The crisis consists precisely in the fact that the old is dying and the new cannot be born; in this interregnum a great variety of morbid symptoms appear.
(Antonio Gramsci)
I have now passed the age of 80.As I cannot guarantee to produce another such compilation in 2027, I thought I might do one now, in what for me is not so much an auspicious year but, yes, one that makes me ponder a surprising survival to this age. I am thinking of the past decade or so, with two or three life-threatening health conditions, treatments, operations. And that I should be grateful for still having my head and heart in some kind of working order - another thing I cannot guarantee for 2027.

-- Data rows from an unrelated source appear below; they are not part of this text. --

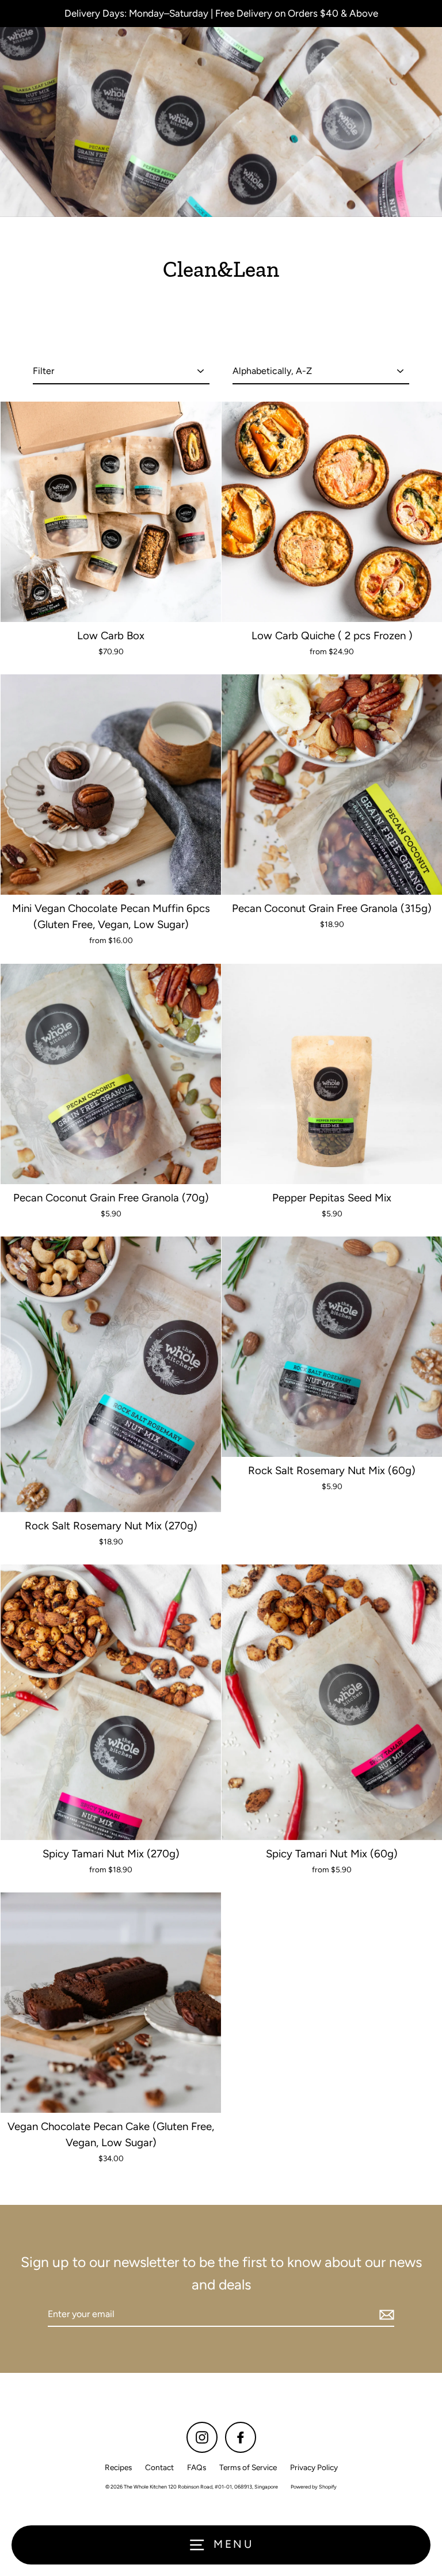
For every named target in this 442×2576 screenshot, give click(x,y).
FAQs (196, 2467)
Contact (159, 2467)
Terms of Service (248, 2467)
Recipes (118, 2467)
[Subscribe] (385, 2314)
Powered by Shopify (314, 2486)
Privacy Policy (314, 2467)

Clearly I am inspired by the sombre view of Gramsci quoted just above. I am grateful, further, to Novelli and Ferus-Comelo (2010:55) for reminding me what Gramsci noted: that every ‘revolution has been preceded by an intense labour of criticism’. For, whilst I favour ‘global social emancipation’ over ‘revolution’, it occurs to me that my recent writing has mostly been such an intense labour. And we will see that it reveals a return to labour internationals and internationalism after much writing on the World Social Forum and the ‘global solidarity and justice movement’ of which the WSF forms a part.
Now for my subtitle: Questioning the global legacies of labour and the left; devising new languages of struggle. At the risk of homogenizing left inter/nationalisms, I have long argued that these were either internationalisms, or internationalisms. Stressed either way, these were and are projects of solidarity from the epoch dominated by the nation state, or state-defined nations (there are various others). Given capitalist globalisation, not to mention informatisation, such internationalisms are increasingly revealed to be archaic.